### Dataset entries
______________________________
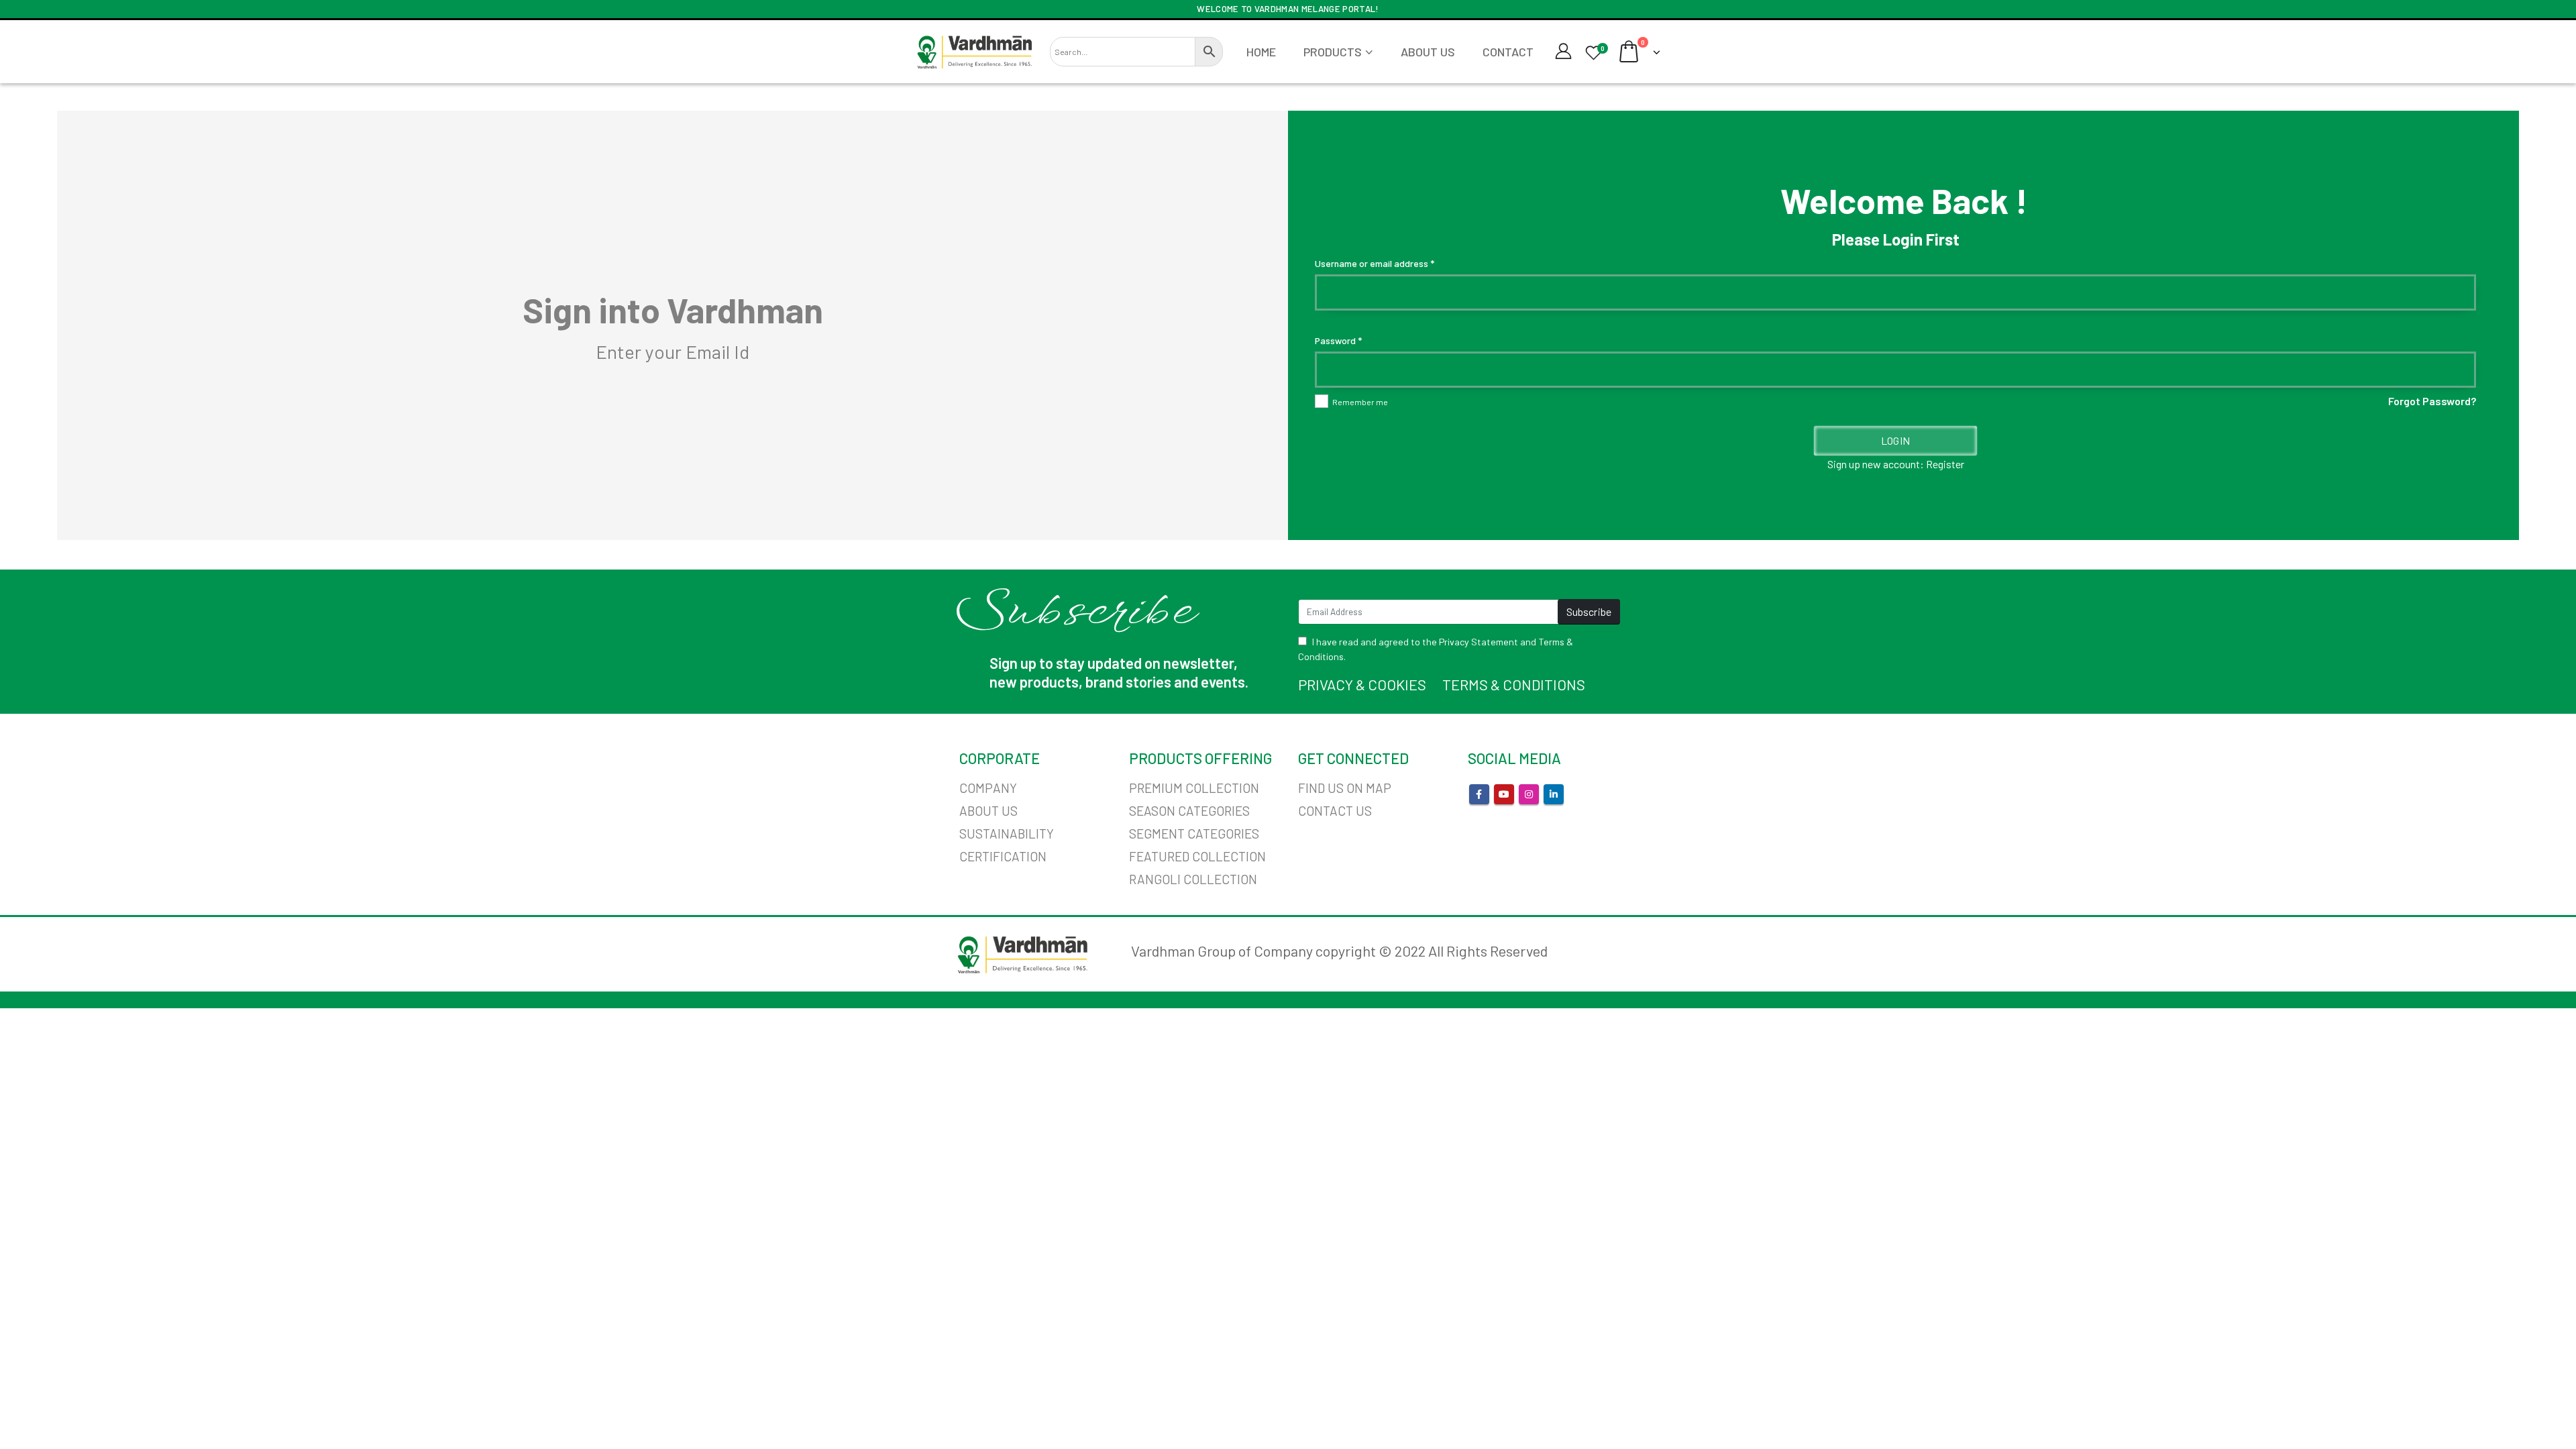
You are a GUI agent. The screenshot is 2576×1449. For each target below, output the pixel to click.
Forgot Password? (2432, 400)
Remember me (1360, 402)
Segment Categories (1194, 833)
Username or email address (1374, 263)
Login (1895, 440)
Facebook (1479, 794)
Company (988, 788)
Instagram (1529, 794)
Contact (1508, 51)
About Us (1428, 51)
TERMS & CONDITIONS (1513, 684)
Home (1261, 51)
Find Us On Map (1344, 788)
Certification (1002, 856)
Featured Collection (1197, 856)
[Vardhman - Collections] (974, 52)
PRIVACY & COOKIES (1362, 684)
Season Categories (1189, 810)
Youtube (1504, 794)
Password (1338, 340)
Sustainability (1006, 833)
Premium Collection (1194, 788)
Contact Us (1335, 810)
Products (1332, 51)
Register (1945, 464)
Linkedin (1554, 794)
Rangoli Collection (1193, 879)
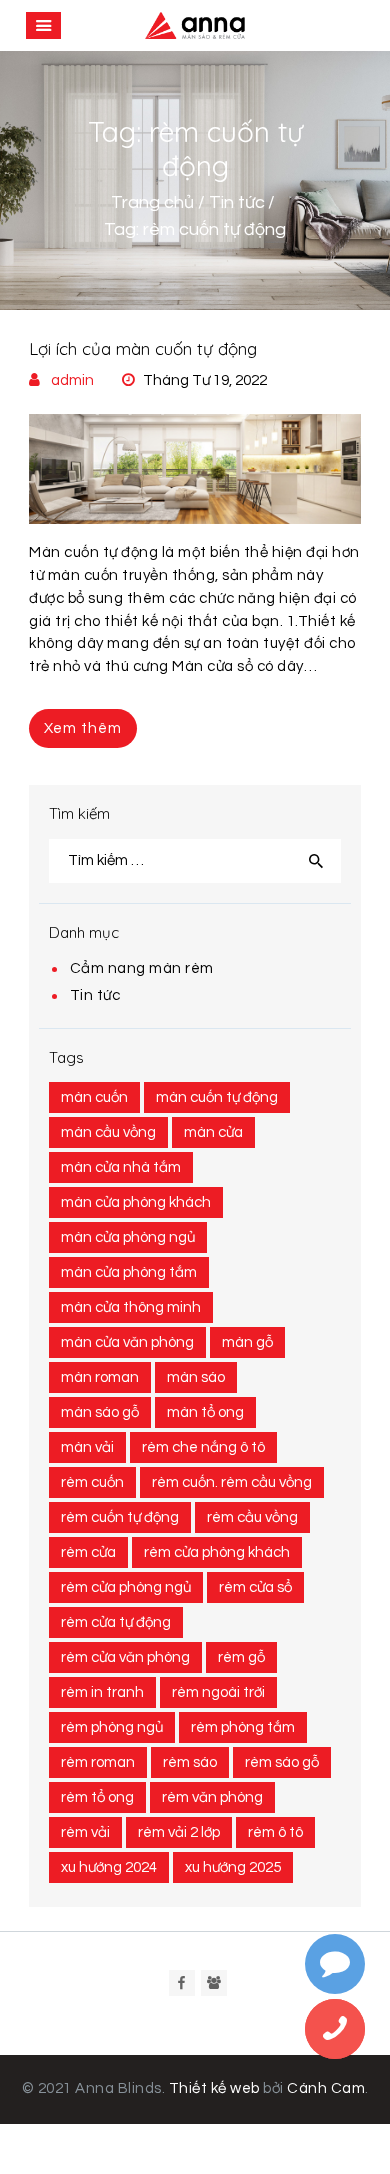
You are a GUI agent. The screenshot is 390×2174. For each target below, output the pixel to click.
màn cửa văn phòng (127, 1342)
______________________________
### What to produce
The lines to copy begin with the one containing "Season Categories (1189, 810)" and end with the last line of the entries above; copy them exactly, minus the pictures.

### Solution to this problem
Season Categories (1189, 810)
Youtube (1504, 794)
Password (1338, 340)
Sustainability (1006, 833)
Premium Collection (1194, 788)
Contact Us (1335, 810)
Products (1332, 51)
Register (1945, 464)
Linkedin (1554, 794)
Rangoli Collection (1193, 879)
You are a GUI agent. The screenshot is 390×2174. For each target below, output the pixel to click.
màn cửa văn phòng (127, 1342)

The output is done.